(Dataset entries)

+++

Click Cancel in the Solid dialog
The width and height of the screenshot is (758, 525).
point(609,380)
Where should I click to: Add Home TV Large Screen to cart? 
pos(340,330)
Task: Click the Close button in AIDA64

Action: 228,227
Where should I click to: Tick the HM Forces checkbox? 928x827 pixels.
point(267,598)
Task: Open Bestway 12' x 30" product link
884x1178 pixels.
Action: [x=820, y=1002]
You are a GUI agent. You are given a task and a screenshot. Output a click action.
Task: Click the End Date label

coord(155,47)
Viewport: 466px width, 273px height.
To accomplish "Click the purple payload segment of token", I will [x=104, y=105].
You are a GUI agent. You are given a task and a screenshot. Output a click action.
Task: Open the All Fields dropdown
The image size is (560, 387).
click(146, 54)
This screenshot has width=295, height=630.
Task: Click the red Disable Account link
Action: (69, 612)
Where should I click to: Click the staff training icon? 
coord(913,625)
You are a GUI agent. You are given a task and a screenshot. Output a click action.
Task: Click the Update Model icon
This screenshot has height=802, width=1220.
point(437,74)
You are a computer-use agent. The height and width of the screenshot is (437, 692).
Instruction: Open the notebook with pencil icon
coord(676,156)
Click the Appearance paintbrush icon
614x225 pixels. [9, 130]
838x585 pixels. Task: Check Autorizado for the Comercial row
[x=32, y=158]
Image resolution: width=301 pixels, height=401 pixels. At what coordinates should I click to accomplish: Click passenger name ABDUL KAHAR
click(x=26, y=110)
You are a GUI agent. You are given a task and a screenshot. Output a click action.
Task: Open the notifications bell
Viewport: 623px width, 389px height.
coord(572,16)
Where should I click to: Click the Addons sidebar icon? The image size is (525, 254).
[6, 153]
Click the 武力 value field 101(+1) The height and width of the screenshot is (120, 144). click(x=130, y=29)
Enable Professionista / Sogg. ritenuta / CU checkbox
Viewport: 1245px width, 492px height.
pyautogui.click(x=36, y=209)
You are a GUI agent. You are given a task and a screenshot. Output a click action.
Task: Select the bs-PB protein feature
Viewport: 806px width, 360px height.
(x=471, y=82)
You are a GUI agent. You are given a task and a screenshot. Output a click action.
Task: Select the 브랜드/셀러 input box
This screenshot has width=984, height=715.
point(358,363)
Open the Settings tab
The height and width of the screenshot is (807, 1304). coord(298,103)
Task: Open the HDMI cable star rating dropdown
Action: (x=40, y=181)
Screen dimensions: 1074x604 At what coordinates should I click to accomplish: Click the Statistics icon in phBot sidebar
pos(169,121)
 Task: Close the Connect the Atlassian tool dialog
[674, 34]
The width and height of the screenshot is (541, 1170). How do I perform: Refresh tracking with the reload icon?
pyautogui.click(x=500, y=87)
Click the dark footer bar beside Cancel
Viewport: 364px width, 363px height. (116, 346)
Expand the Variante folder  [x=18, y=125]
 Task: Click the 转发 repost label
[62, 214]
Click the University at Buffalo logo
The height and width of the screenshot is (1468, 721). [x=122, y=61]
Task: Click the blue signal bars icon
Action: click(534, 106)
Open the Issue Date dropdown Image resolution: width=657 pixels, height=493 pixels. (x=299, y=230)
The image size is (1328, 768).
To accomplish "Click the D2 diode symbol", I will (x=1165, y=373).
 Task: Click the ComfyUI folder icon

+++

Which lines of the data above contain the string "Select"? Copy each of them.

(Completed task):
Task: Select the bs-PB protein feature
Task: Select the 브랜드/셀러 input box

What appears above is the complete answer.